We operate in four business segments: Cement, Gypsum Wallboard, Recycled Paperboard, and Concrete and Aggregates, with Cement and Gypsum Wallboard being our principal lines of business. These operations are conducted in the United States and include the mining of limestone and the manufacture, production, distribution and sale of portland cement (a basic construction material which is the essential binding ingredient in concrete), the mining of gypsum and the manufacture and sale of gypsum wallboard, the manufacture and sale of recycled paperboard to the gypsum wallboard industry and other paperboard converters, the sale of readymix concrete and the mining and sale of aggregates (crushed stone, sand and gravel). These products are used primarily in commercial and residential construction, public construction projects and projects to build, expand and repair roads and highways.
Demand for our products is derived primarily from residential construction, commercial and industrial construction and public (infrastructure) construction, which are highly cyclical and are influenced by prevailing economic conditions, including interest rates and availability of public funds. Due to the low value-to-weight ratio of cement, concrete and aggregates, these industries are largely regional and local with demand tied to local economic factors that may fluctuate more widely than those of the nation as a whole.

What the task asks » Reproduce the business overview word for word, from "We operate in" to "roads and highways.".

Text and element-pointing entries
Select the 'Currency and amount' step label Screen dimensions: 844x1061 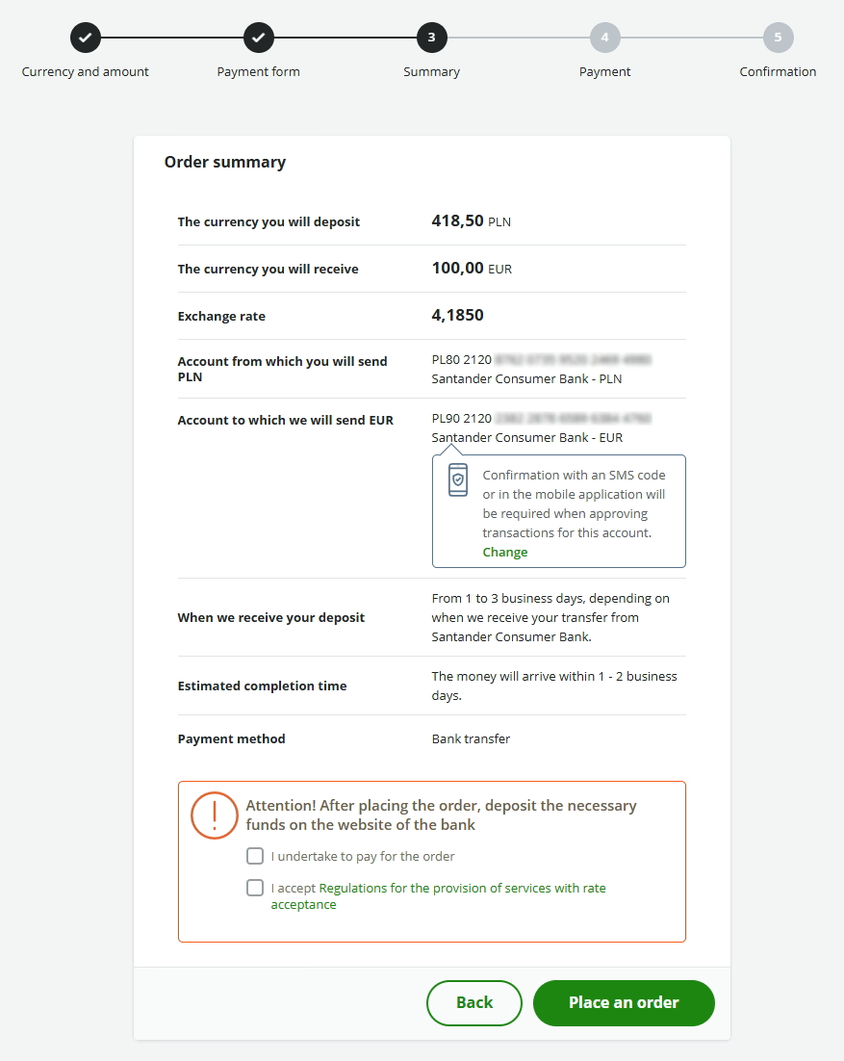pos(86,72)
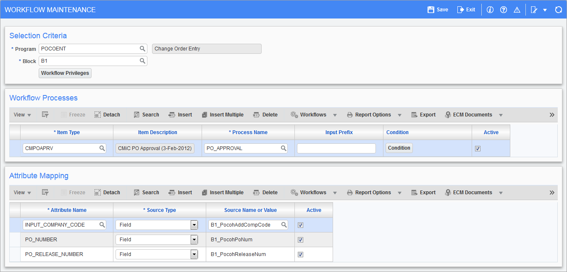
Task: Uncheck Active for the CMPOAPRV process
Action: [478, 148]
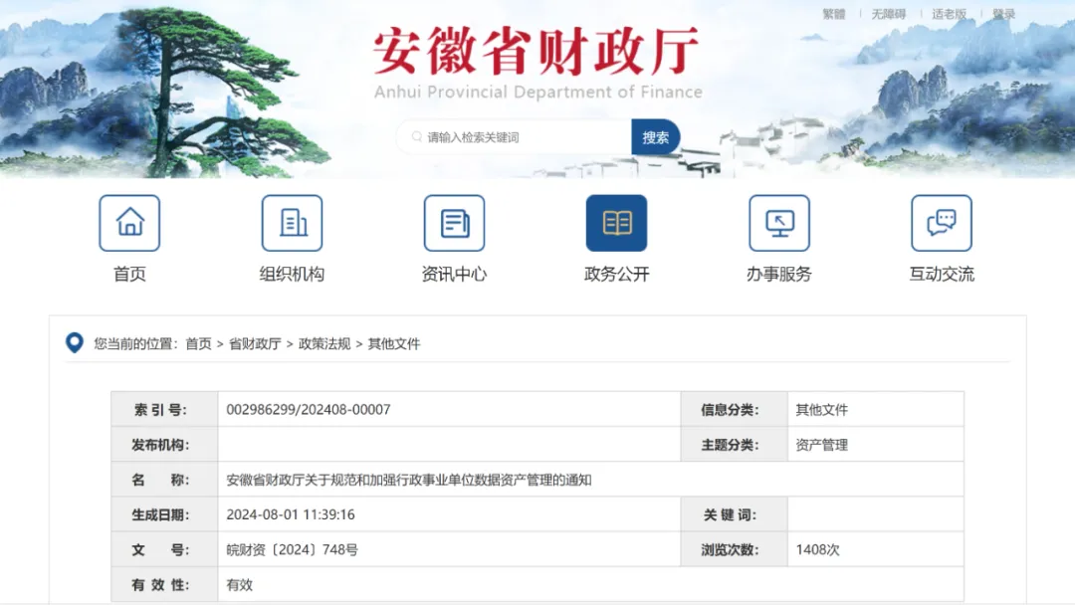The width and height of the screenshot is (1075, 605).
Task: Switch to 适老版 elderly-friendly version
Action: point(949,14)
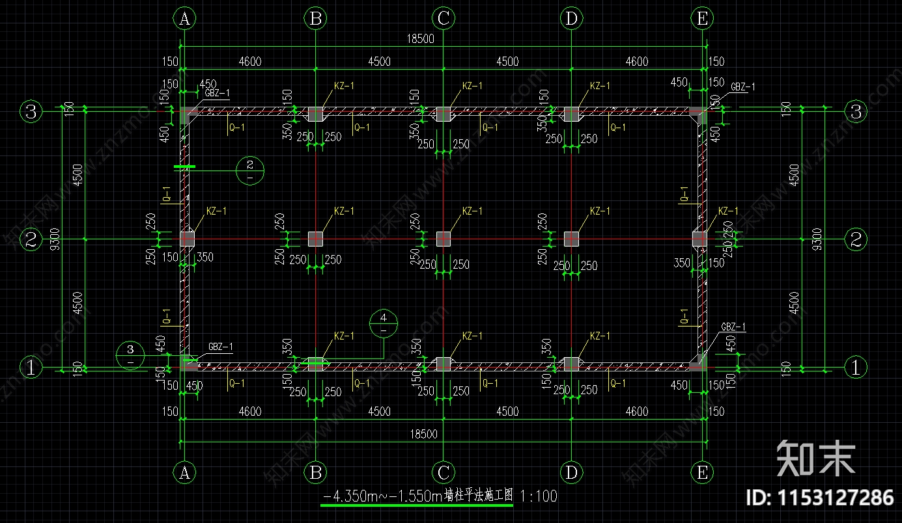Click grid axis bubble A at top
Image resolution: width=902 pixels, height=523 pixels.
(x=185, y=20)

Full output »
We operate in four business segments: Cement, Gypsum Wallboard, Recycled Paperboard, and Concrete and Aggregates, with Cement and Gypsum Wallboard being our principal lines of business. These operations are conducted in the United States and include the mining of limestone and the manufacture, production, distribution and sale of portland cement (a basic construction material which is the essential binding ingredient in concrete), the mining of gypsum and the manufacture and sale of gypsum wallboard, the manufacture and sale of recycled paperboard to the gypsum wallboard industry and other paperboard converters, the sale of readymix concrete and the mining and sale of aggregates (crushed stone, sand and gravel). These products are used primarily in commercial and residential construction, public construction projects and projects to build, expand and repair roads and highways.